DOH surveyors who visited the hospital last week to review its plan of correction “noticed significant improvements,” OMC Director of Marketing and Communications Bobby Stone said in a Wednesday email.
“Although no official notice has been received from CMS, OMC does not anticipate any interruption in payments,” Stone said. “We feel confident that remaining issues will be addressed during DOH’s next visit. In the meantime, OMC remains open and ready to serve our patients and our community.”
Many of the deficiencies found by the DOH were related to documentation practices as well as the use of physical and chemical restraints, verbal orders for administering medicine, and assessment and reassessment of patients.
During their June visit, for example, surveyors found the hospital hadn’t ensured staff followed physician orders to assess the vital signs of two post C-section patients.
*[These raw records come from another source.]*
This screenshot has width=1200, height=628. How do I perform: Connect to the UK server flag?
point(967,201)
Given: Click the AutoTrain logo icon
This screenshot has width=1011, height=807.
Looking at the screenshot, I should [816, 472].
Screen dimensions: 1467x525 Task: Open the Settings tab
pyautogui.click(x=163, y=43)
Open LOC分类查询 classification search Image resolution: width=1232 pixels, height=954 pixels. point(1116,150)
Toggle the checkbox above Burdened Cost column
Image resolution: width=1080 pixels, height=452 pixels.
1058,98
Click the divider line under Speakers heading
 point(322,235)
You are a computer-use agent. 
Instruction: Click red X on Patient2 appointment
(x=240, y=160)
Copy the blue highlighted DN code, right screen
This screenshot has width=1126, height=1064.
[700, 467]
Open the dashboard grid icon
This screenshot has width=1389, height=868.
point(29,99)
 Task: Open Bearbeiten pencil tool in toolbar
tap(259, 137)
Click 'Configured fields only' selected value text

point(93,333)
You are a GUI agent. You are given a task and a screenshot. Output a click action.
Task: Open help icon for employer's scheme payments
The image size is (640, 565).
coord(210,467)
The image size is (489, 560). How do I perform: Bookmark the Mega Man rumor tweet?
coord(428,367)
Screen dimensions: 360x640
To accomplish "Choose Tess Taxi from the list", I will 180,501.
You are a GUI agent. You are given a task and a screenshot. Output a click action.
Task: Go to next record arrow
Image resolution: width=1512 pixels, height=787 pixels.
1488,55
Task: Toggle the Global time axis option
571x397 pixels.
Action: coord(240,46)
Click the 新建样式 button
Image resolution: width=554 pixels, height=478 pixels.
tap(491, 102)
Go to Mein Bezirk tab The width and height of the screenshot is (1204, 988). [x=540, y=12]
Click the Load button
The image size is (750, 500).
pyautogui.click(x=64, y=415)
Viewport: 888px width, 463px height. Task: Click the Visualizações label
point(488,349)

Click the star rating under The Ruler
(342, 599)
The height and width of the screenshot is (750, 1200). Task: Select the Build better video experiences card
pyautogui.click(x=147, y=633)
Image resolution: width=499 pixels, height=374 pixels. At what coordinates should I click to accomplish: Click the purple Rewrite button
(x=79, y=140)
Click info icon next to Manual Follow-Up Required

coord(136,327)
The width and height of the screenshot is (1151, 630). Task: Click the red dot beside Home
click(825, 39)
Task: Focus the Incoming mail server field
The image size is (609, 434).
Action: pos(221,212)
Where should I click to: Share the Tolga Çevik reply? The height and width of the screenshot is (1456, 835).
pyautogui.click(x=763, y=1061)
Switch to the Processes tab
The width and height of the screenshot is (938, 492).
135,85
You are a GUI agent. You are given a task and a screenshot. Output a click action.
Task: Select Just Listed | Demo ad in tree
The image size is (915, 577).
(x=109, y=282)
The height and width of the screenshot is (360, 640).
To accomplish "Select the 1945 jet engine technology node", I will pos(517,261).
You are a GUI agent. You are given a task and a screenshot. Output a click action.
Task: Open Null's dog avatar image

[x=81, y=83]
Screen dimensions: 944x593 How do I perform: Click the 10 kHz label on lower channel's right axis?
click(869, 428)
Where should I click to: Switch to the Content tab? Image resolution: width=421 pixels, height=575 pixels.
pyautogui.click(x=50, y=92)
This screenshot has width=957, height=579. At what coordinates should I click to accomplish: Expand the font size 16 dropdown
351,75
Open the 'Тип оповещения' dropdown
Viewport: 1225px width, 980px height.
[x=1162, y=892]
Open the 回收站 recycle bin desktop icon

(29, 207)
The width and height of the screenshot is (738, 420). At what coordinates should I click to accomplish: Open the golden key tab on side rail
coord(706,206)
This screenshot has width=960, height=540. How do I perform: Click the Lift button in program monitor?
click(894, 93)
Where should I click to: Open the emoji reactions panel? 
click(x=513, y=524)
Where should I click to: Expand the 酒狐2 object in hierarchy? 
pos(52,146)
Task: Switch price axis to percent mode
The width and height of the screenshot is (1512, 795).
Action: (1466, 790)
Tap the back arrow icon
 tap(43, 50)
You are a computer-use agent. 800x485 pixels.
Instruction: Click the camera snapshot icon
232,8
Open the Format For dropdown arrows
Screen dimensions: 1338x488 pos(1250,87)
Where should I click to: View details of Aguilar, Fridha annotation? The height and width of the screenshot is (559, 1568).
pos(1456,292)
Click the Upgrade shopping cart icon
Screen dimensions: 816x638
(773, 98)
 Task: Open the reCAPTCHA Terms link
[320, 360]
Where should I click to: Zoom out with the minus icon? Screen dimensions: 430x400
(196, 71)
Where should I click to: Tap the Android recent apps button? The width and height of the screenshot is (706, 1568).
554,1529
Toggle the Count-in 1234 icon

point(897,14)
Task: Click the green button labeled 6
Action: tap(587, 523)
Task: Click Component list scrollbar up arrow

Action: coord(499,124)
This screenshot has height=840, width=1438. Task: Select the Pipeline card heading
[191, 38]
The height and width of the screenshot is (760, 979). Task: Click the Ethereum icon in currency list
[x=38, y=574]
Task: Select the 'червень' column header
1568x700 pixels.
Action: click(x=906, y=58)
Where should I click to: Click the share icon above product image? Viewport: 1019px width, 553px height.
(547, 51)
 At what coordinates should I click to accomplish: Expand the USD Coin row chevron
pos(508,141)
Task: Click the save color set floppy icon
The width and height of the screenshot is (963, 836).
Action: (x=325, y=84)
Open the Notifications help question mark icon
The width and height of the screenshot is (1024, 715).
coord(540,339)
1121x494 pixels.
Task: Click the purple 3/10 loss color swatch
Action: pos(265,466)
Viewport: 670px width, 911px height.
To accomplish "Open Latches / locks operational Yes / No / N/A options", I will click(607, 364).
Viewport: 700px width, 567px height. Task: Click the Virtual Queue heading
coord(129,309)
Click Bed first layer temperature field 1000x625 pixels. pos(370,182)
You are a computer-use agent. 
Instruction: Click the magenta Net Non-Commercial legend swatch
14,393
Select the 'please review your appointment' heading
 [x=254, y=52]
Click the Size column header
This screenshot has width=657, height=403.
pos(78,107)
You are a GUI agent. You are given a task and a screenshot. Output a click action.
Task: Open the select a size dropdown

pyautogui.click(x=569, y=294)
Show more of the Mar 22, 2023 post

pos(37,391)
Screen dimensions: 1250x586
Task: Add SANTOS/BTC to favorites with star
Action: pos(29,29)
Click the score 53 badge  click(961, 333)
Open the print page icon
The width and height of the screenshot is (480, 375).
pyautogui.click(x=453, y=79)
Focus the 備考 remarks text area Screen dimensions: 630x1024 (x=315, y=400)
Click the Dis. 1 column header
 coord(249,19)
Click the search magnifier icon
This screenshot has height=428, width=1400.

OMC previously had been cited for that deficiency during visits on Feb. 7 and April 25.
Also during their June visit, DOH surveyors determined OMC didn’t follow its own policy requiring face-to-face assessments of adult patients within an hour of their restraint or seclusion. That violation also had been reported on previous visits.
Having its CMS certification revoked would not force OMC to shut its doors. However, it would have devastating consequences because the hospital could no longer receive the Medicare and Medicaid funding which makes up the majority of its payer mix — the percentage of revenue that comes from self-pay patients, private insurance and government insurance programs.
According to a draft financial report presented to OMC’s board of commissioners on Aug. 6, the year-to-date Medicare (61 percent) and Medicaid (13 percent) payments accounted for almost three-quarters of its discharges.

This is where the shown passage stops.